Case Studies in Critical Conservation: Architecture and Cities

 This course analyzes international case studies in the conservation of buildings and urban environments as a means for developing projective strategies for interpreting and curating buildings, landscapes, and cities. Specifically, the course examines the use of design to conserve and convey the significance of sites. Students will conduct in-depth research and analysis of sites and their social landscapes with the aim of curating aspects of the built environment to reveal its inner histories. We will tackle the controversies inherent to urban conservation and attempt to develop proposals that engage these controversies rather than dismissing them.
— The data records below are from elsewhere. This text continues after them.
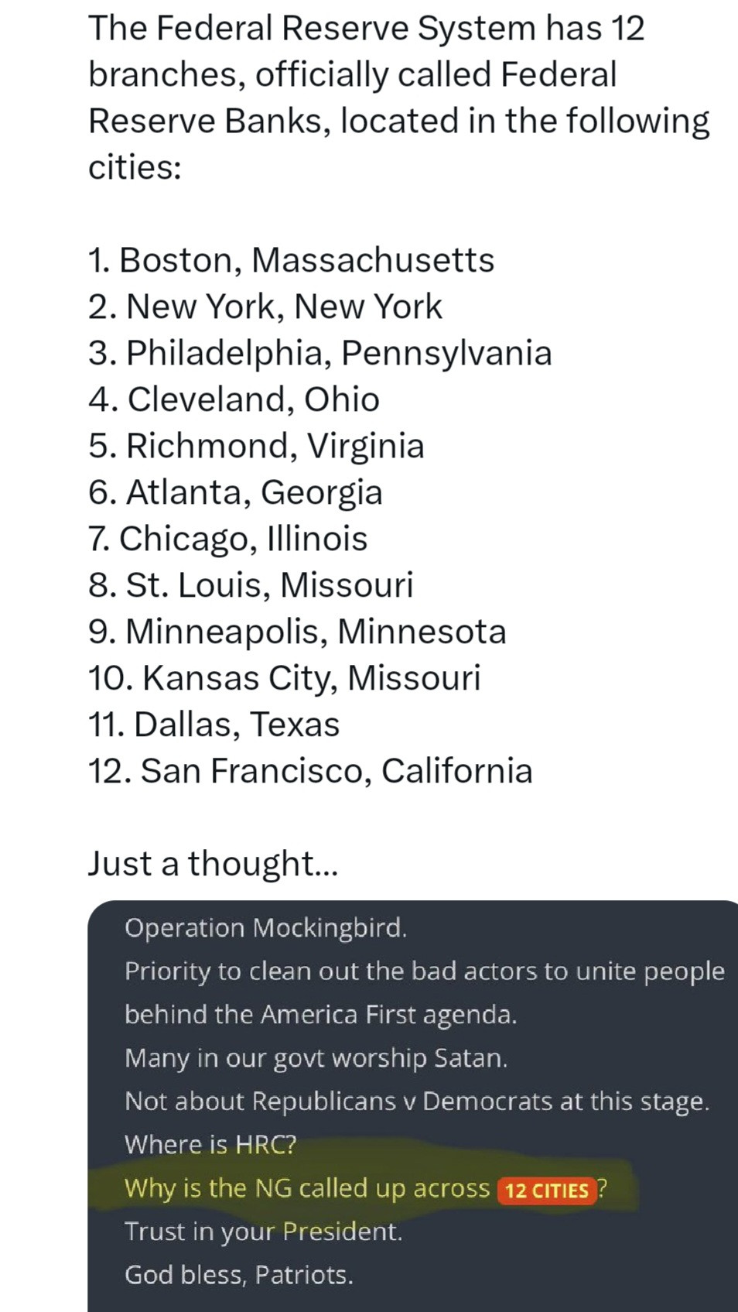
Task: Tap the "Chicago, Illinois" line
Action: pos(227,539)
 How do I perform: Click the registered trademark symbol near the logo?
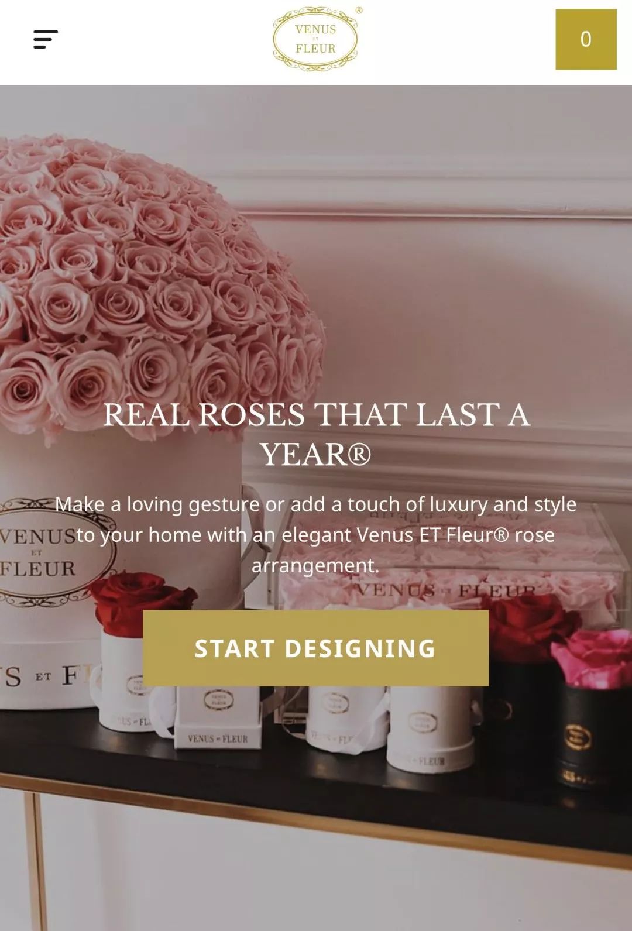click(359, 10)
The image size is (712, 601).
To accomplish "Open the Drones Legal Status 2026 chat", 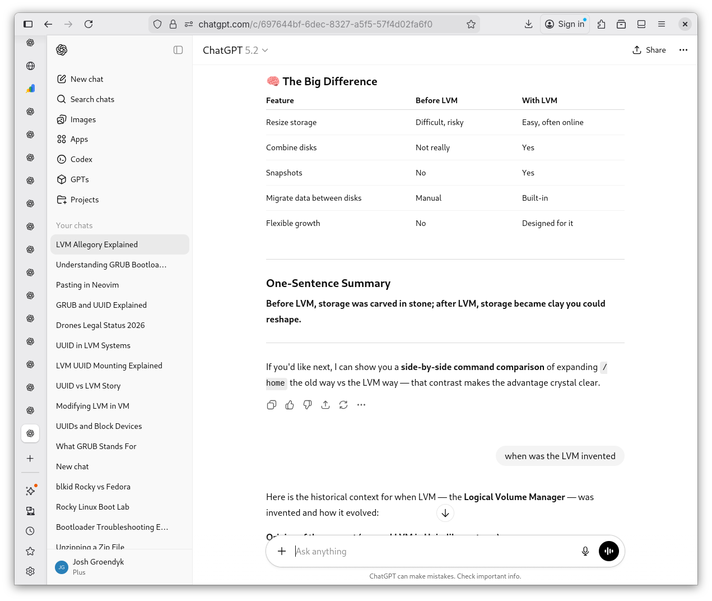I will pos(100,325).
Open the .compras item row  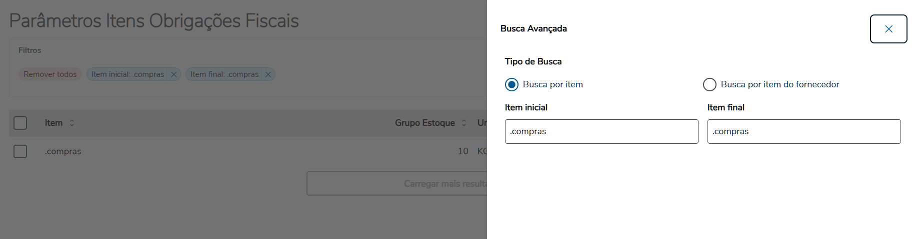(63, 151)
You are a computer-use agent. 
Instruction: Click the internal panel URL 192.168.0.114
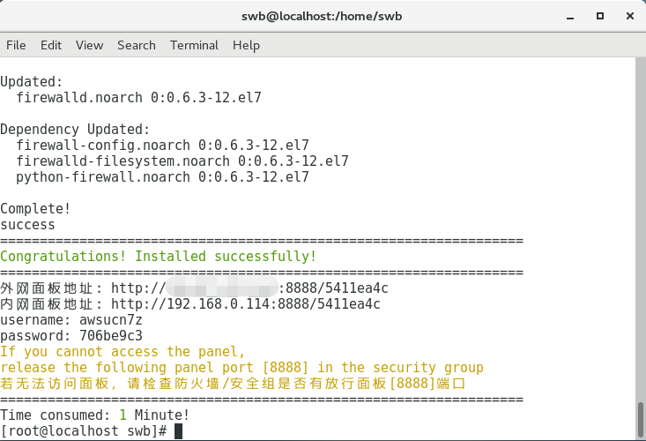tap(246, 304)
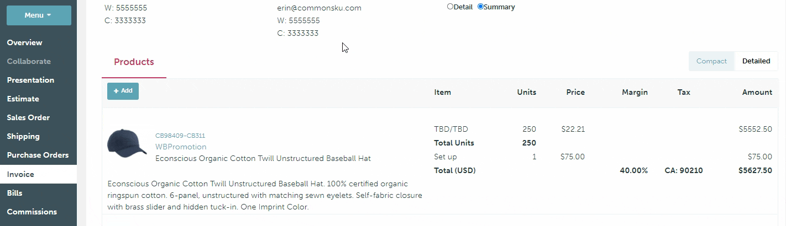Click the Add product button

pyautogui.click(x=123, y=91)
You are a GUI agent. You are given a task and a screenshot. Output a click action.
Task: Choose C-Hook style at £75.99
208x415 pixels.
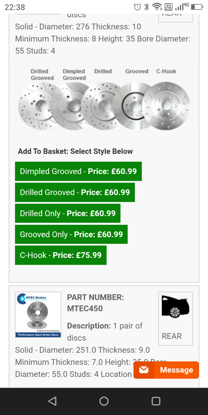click(x=61, y=255)
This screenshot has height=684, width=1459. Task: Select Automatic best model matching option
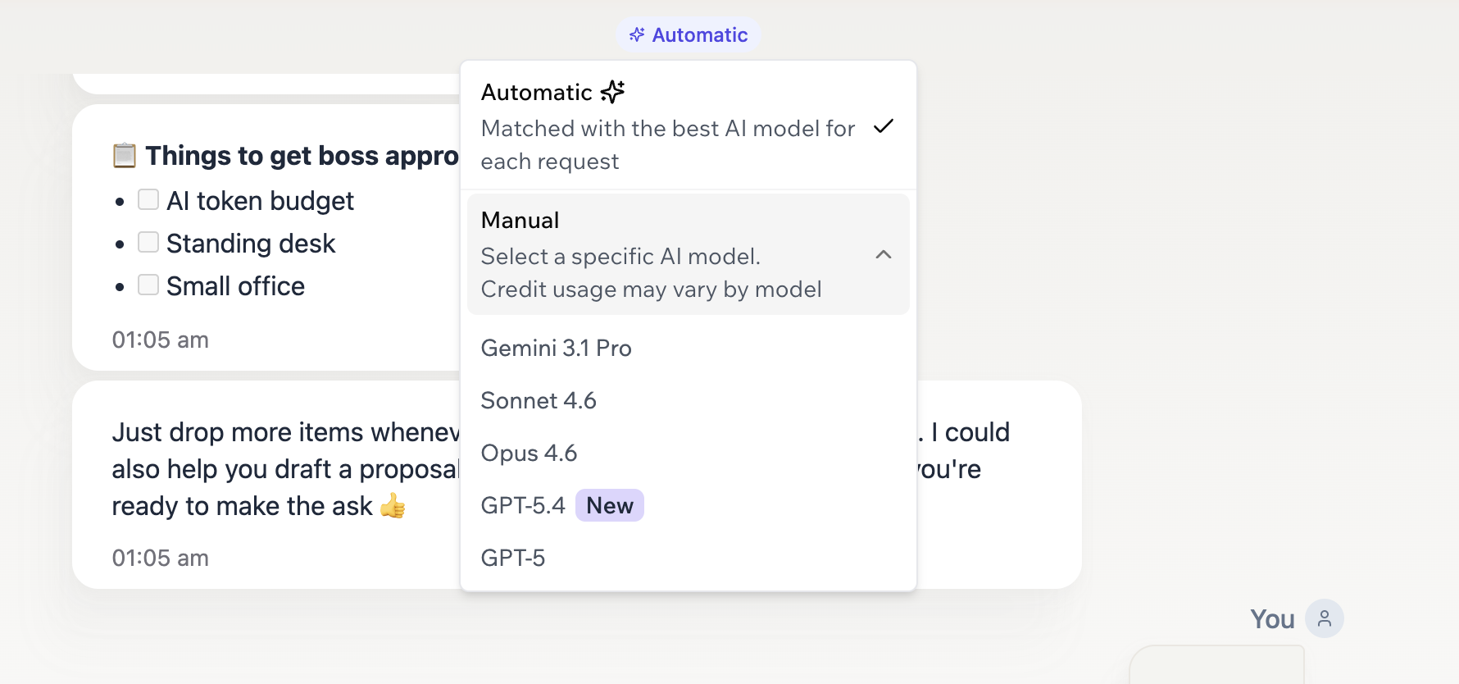[x=689, y=126]
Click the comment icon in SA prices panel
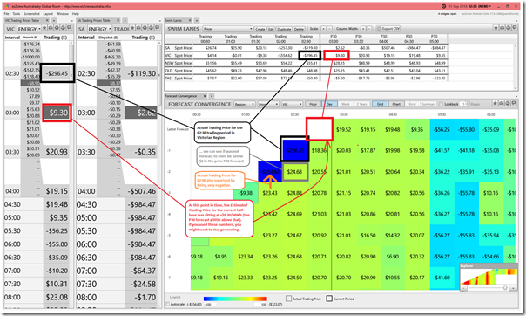The image size is (526, 316). click(x=157, y=28)
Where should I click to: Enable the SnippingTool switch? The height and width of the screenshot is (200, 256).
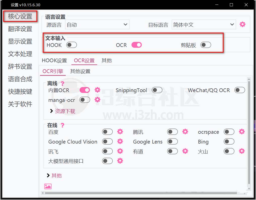point(157,90)
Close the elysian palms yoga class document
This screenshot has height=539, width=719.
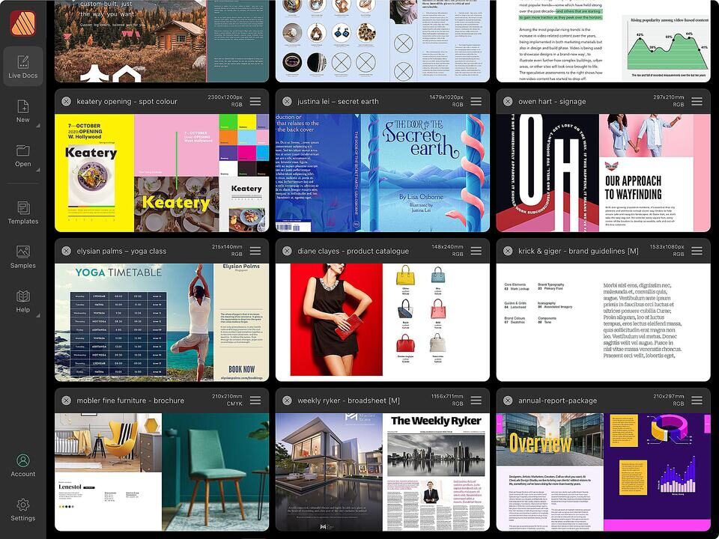click(x=66, y=252)
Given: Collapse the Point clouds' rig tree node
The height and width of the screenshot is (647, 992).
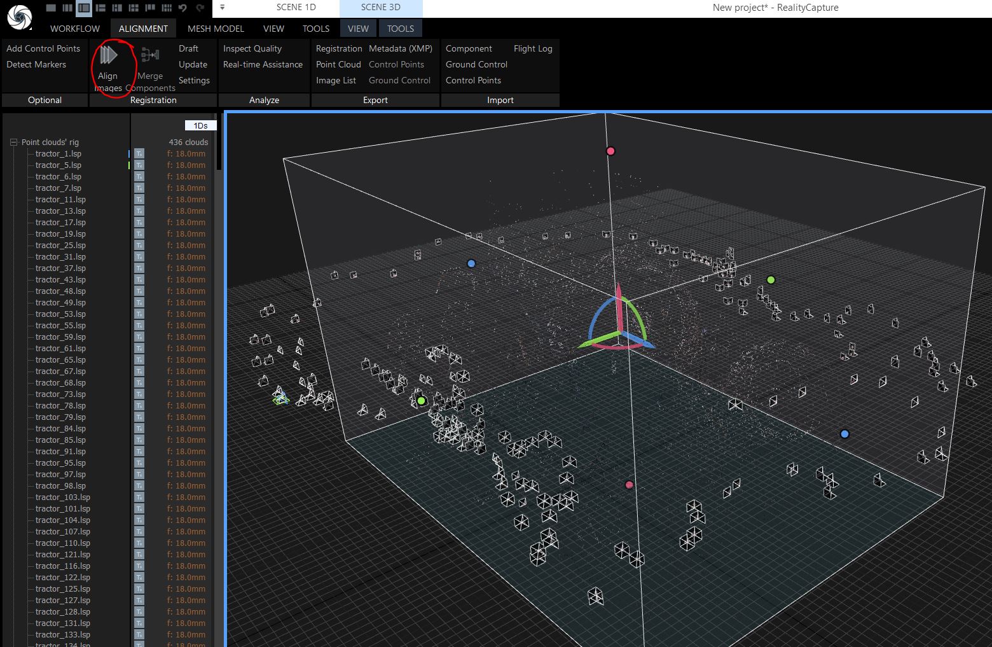Looking at the screenshot, I should (13, 143).
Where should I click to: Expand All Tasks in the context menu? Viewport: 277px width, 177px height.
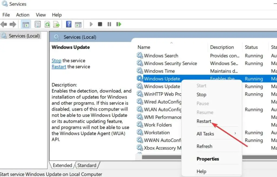205,134
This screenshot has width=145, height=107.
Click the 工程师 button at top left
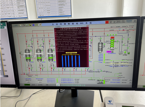point(15,26)
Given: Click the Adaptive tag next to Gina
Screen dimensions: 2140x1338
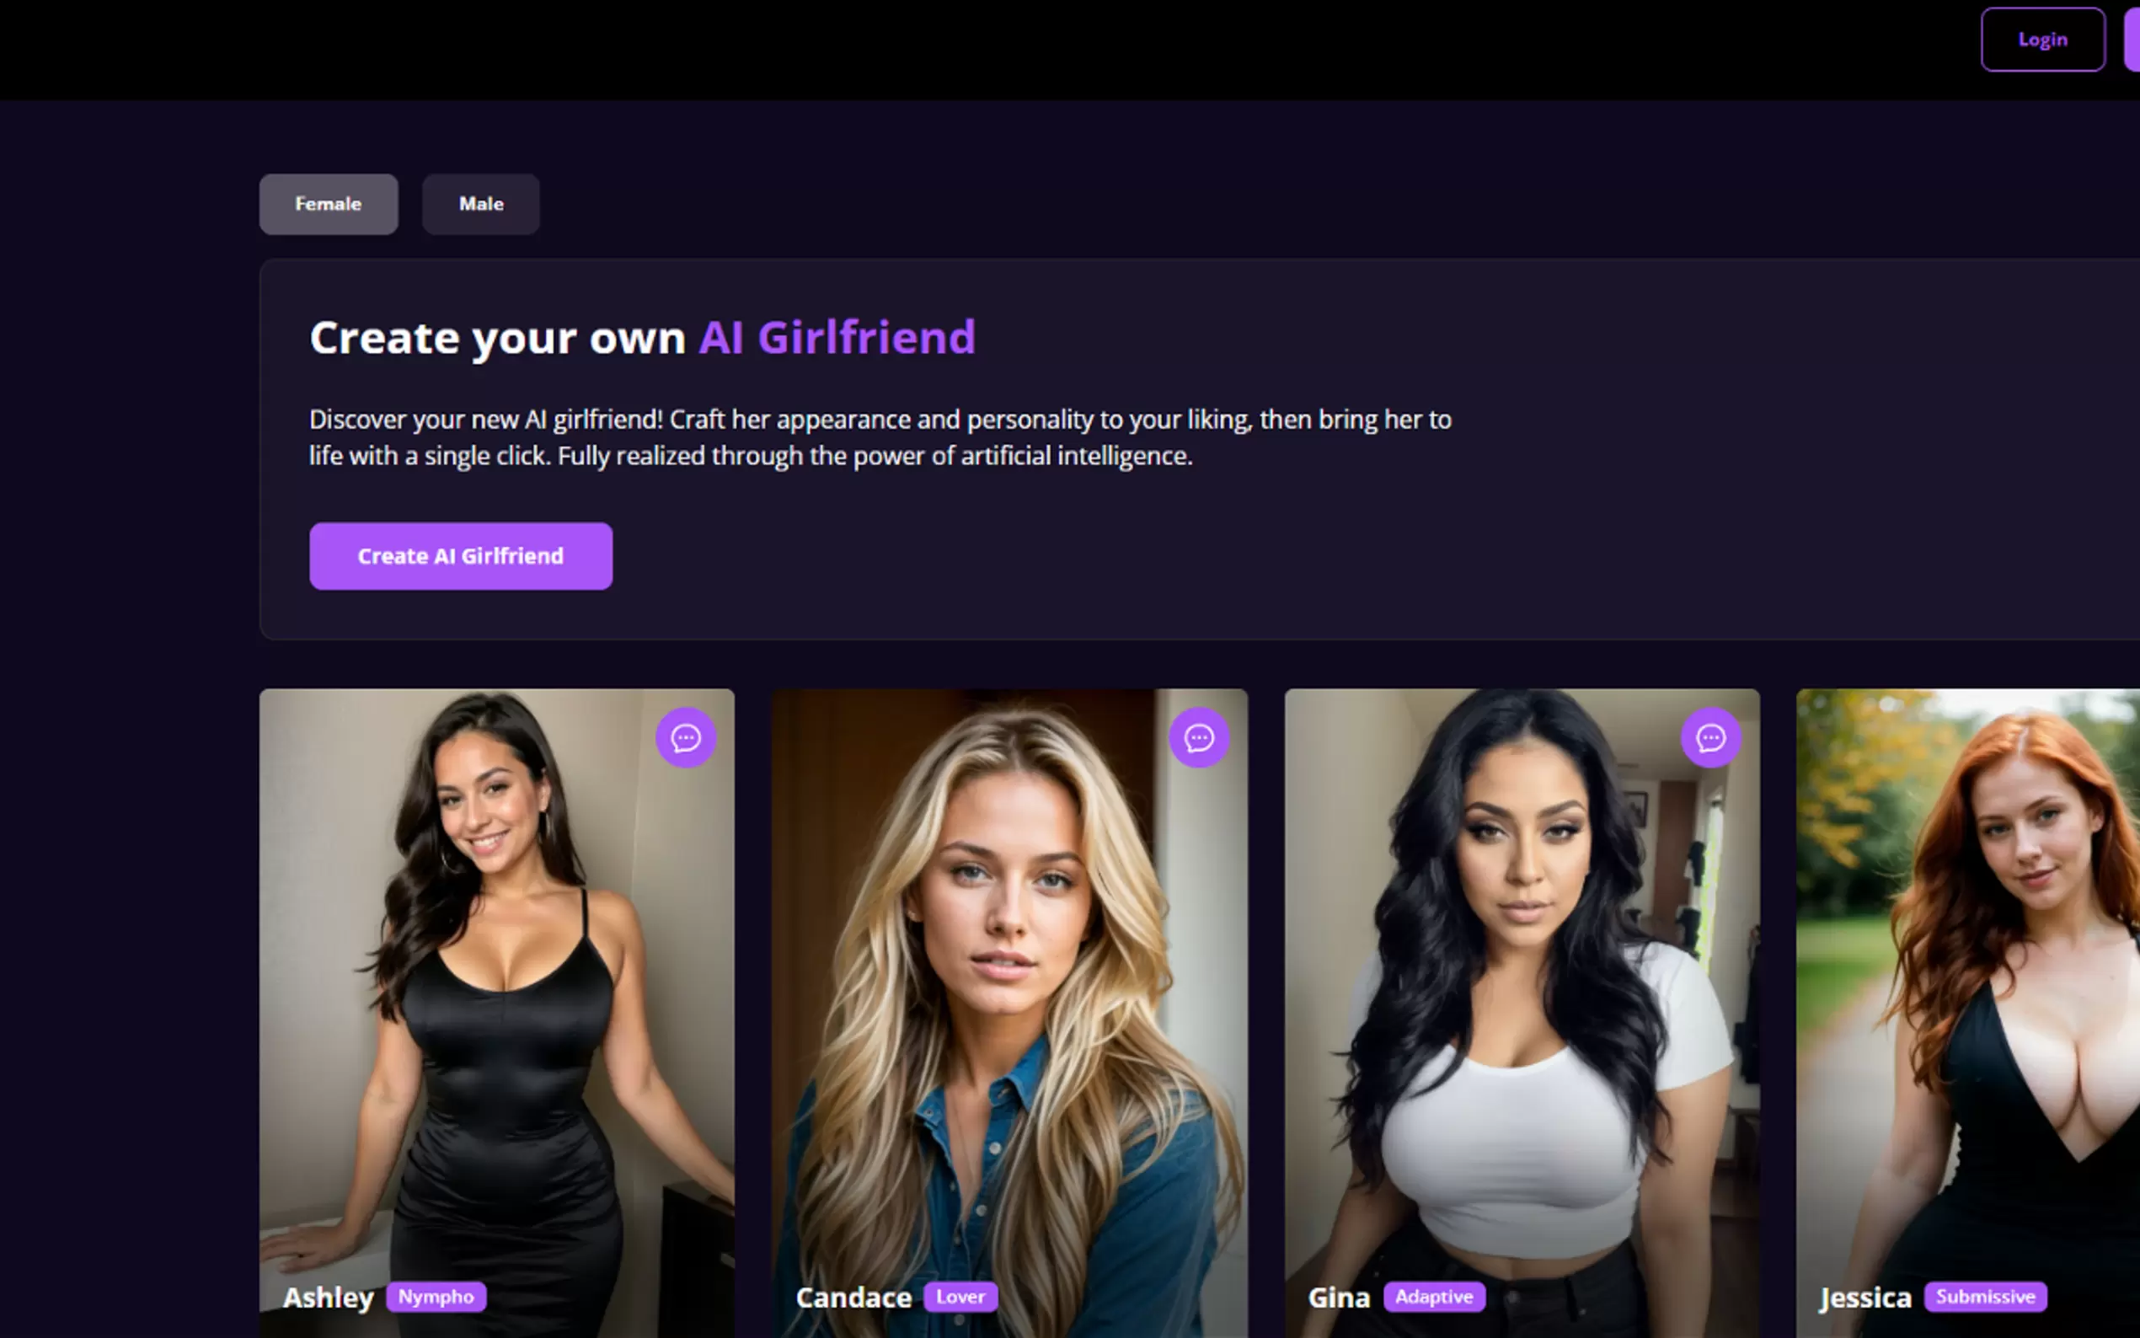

Each class session is structured as a modified symposium wherein students engage selected scholars and practitioners in the analysis of case studies in urban and architectural interventions as interpreted through the lens of critical conservation. The first part of the course focuses on theoretical and historical readings and case studies that identify core issues relevant to interpretive planning, including material culture analysis, intangible heritage and cultural intimacy, visitor accessibility, the public experience of places, and policies affecting the interpretation and planning of sites. The second part of the course focuses more closely on the interpretation of urban sites, the various meanings of “conservation” in an urban context, and, in particular, the curation of the urban environment as an act of critical conservation. Topics for class sessions include Conservation by Design; Interpreting the Modern; Conflict and Resolution Planning; The Historic City in Its Modern Setting; Industrial Archaeology in Principle and Practice; Community Development and Preservation; Material Conservation and Its Social Histories; the Conservation of African-American Historic Sites; Agricultural Urbanism and Civic Memory; and Public Celebration as Ephemeral Urban Planning. Students will complete a series of short written assignments throughout the semester as well as a final paper/project.